Der DIW-Chef spricht sich für hohe staatliche Zukunftsinvestitionen aus. „Das ist das am besten ausgegebene Geld, denn es schützt Arbeitsplätze und hilft Unternehmen die Pandemie zu überleben“, wirbt er für entsprechende Programme. Die große Gefahr sei sonst, dass zu lange an alten Strukturen festgehalten wird. Neue Investitionen in den Klimaschutz, den sozialen Bereich und in die Digitalisierung könnten verschlafen werden, warnt er.

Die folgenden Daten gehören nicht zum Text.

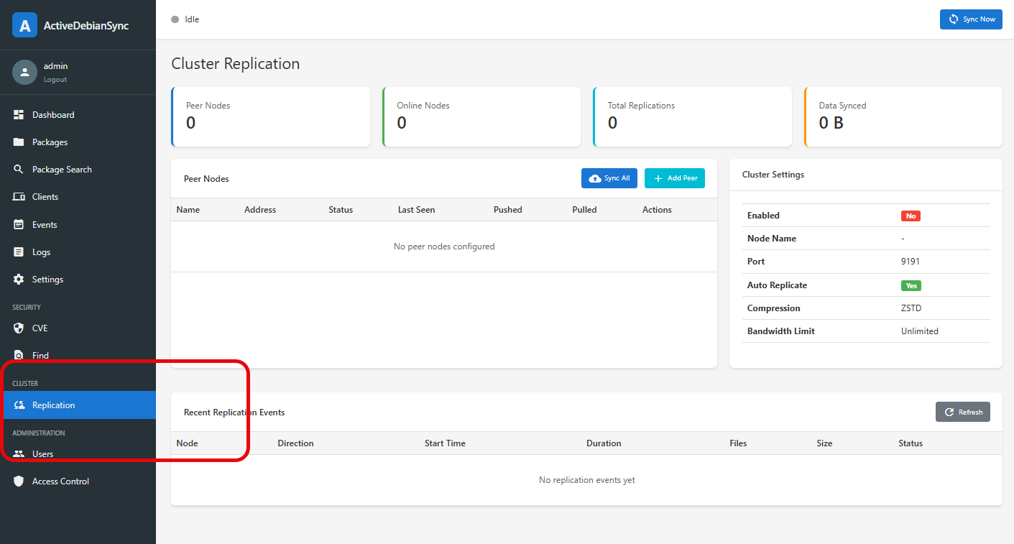Click the Add Peer button
The width and height of the screenshot is (1014, 544).
point(674,178)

Damit vor allem die Kommunen diese Aufgabe auch wahrnehmen können, fordert Fratzscher eine Entschuldung von Städten und Gemeinden sowie eine Reform des Länderfinanzausgleichs. „Die reichen Länder im Süden müssen sich stärker an den gemeinschaftlichen Aufgaben aller Kommunen beteiligen, um die Zunahme des Nord-Süd-Gefälles in Deutschland zumindest zu stoppen“, verlangt der Forscher. Nur so könne der Staat seiner Verpflichtung von gleichwertigen Lebensverhältnissen in Deutschland nachkommen.